Overview & Architecture

Overview & Architecture

Sky Palette’s homelab is deliberately small — one box, one cluster — but wired with the same patterns a production cluster would use. The point is to keep the GitOps loop, the secret pipeline, and the observability stack honest, while staying cheap enough to run 24/7 in a closet.

Topology at a glance

                          internet

                              │  (Cloudflare anycast)

       ┌────────────────────────────────────────────────┐
       │  Cloudflare tunnels (2 of them)                │
       │   · *.skypalette.ai  →  in-cluster cloudflared │
       │   · git.skypalette.ai → Forgejo-side cloudflared│
       └────────────────────────────────────────────────┘


       ┌─────────────────── k8s-worker-3090 (192.168.1.253) ────────────────────┐
       │                                                                       │
       │  ┌────────── Kubernetes (kubeadm, single-node) ───────────┐            │
       │  │                                                        │            │
       │  │  ingress-nginx  ───►  app pods   ───►  Loki ◄── Alloy │            │
       │  │       │                  │                             │            │
       │  │       ▼                  ▼                             │            │
       │  │  cert-manager      Prometheus  ───►  Grafana  ───►  ntfy.sh         │
       │  │       │                  │                             │            │
       │  │       └─────► Let's Encrypt (HTTP-01 over the tunnel)  │            │
       │  │                                                        │            │
       │  │  ArgoCD ◄──── watches git.skypalette.ai/.../gitops     │            │
       │  │       │                                                │            │
       │  │       └──► SOPS + KSOPS plugin decrypts Secrets        │            │
       │  │                                                        │            │
       │  │  Velero ──► cluster backups (off-host, S3-compatible)  │            │
       │  └────────────────────────────────────────────────────────┘            │
       │                                                                       │
       │  ┌────────── Docker Compose ──────────┐                                │
       │  │  forgejo · forgejo-db · runner ·   │   (host network for SSH/2222,  │
       │  │  cloudflared · pr-agent            │    bridge net for the rest)    │
       │  └────────────────────────────────────┘                                │
       │                                                                       │
       │  chrony (NTP) · containerd · kubelet · systemd                         │
       └────────────────────────────────────────────────────────────────────────┘

Design principles

Everything declared in Git. No kubectl apply from a laptop. If something exists in the cluster and isn’t in gitops, ArgoCD will either own it (selfHeal) or surface it as drift.
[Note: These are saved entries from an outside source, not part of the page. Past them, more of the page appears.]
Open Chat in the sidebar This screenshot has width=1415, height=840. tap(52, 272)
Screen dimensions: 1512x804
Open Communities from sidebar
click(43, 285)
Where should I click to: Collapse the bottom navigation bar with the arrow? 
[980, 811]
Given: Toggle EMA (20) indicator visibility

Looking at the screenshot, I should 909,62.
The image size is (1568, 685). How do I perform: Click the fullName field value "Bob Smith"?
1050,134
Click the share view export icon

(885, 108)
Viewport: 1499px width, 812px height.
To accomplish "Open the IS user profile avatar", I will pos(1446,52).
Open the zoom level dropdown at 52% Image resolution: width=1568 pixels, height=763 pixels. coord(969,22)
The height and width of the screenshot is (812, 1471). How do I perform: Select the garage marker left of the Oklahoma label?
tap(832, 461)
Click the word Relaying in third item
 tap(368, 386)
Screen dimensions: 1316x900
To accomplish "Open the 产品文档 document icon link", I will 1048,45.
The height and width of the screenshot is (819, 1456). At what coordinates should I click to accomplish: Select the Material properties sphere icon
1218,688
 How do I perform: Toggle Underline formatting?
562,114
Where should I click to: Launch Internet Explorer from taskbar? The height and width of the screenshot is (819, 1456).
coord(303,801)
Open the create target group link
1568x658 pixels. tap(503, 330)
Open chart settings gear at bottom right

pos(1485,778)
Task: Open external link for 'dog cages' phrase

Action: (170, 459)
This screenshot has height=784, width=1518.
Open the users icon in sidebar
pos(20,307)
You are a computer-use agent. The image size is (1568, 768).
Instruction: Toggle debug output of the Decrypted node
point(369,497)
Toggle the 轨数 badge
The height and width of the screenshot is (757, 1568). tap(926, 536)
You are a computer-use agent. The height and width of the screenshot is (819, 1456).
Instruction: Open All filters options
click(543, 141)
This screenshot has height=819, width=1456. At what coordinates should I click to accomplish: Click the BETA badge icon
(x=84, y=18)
Secrets at rest, ciphertext in Git. Plaintext lives in the operator’s password manager. Git holds SOPS-encrypted YAML; KSOPS decrypts during ArgoCD’s manifest render. Nothing sensitive is in values.yaml.

Self-demonstrating. The site you’re reading is built and served by the same pipeline it documents. If the registry breaks, this page goes stale. If ArgoCD stops syncing, this page stops updating.

Vendor-neutral primitives. Prometheus client libraries (not OTel metrics yet), structured JSON logs, and remote_write-compatible endpoints mean apps can be lifted to Grafana Cloud / AMP / GCP managed Prometheus without re-instrumentation.

Single-node, but HA-shaped where it matters. etcd alerts that assume quorum are disabled at the rule level; everything else is configured as if a second node could appear tomorrow.

What’s not here

  • Multi-cluster federation. One cluster is the goal, not a stepping stone.
  • A service mesh. The complexity isn’t justified for the scale.
  • Manually-managed certs. cert-manager owns every certificate.
  • Tempo / distributed tracing. The OTel SDK is wired into apps but exporters point at stdout — Tempo is on the roadmap, not deployed.